The frequency of cyber attacks is increasing at a rapid rate and perpetrators are smarter and savvier than ever. Both Cadbury and TNT were brought to a halt in June from a ransomware infection. TNT in particular appeared to be have been the most severely affected in Australia with their parent company FedEx providing an indicative loss of $374 million from the incident. It was also indicated that several systems as of September were still not restored and could be permanently lost. TNT also indicated that operations had to be manually handled during the several months following the recovery, with indication that several systems may never be restored.

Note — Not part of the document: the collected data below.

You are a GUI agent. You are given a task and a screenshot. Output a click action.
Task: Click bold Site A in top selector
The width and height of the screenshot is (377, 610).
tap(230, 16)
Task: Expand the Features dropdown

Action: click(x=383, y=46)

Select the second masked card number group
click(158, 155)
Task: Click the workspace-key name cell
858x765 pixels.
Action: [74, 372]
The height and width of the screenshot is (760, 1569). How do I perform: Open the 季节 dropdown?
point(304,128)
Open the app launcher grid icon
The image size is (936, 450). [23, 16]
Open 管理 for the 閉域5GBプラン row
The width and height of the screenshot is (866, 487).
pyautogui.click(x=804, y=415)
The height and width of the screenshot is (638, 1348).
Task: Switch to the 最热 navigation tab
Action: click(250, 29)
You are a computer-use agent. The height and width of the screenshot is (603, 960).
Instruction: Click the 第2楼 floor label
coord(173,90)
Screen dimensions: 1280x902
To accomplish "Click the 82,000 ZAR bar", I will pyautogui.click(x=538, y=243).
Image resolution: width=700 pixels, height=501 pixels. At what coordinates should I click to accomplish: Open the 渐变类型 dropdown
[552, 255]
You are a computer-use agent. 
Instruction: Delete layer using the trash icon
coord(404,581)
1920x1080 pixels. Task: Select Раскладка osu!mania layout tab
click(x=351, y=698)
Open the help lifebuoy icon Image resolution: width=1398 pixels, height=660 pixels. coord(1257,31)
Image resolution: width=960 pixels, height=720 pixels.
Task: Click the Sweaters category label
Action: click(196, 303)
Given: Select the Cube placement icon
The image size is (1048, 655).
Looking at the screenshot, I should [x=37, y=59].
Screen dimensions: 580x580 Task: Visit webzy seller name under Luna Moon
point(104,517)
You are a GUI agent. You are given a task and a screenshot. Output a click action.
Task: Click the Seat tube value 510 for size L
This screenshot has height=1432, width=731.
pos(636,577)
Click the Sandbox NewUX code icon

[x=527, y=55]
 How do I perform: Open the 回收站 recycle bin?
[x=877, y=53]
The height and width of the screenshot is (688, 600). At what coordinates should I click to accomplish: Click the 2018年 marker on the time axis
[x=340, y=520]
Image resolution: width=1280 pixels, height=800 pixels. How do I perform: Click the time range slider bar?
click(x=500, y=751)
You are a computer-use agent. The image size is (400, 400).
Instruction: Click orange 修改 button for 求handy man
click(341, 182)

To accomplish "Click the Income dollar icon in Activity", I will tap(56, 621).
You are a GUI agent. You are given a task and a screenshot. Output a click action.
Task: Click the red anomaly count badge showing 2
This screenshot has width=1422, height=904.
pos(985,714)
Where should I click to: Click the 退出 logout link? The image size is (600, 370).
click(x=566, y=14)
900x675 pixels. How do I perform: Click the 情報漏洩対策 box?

In October it was found that personal information on some 5000 Australian public servants of the Department of Finance, the Australian Electoral Commission and National Disability Insurance Agency was publicly accessible because of a cloud services misconfiguration.
Additionally the personal information on almost 50,000 private sector employee’s had been insecurely stored on an Amazon cloud storage service (just one of several worldwide over the last few months) and was easily accessible by anyone! This breach was caused by a private contractor who works with both government agencies and the private sector.
This is just a small percentage amoung hundreds of breaches that would have occurred over the last year. The most recent being the highy publicised breach by Uber, although an American organisation; they are very active in the Australian marketplace and it is almost guaranteed that a large percentage of the 57 million driver and customer data that had been stolen in this breach were Australian individuals.
The reality is that cybercrime is estimated to cost Australian businesses of all sizes around $4.5 billion dollars every year with evidence that this trend will only get worse as we become more and more reliant on data and our electronic devices for both personal and business use with everything interconnected via The Internet of Things. Organisations need to adapt as quickly as cyber attackers do and cyber insurance has a role to play in their overall risk mitigation strategies.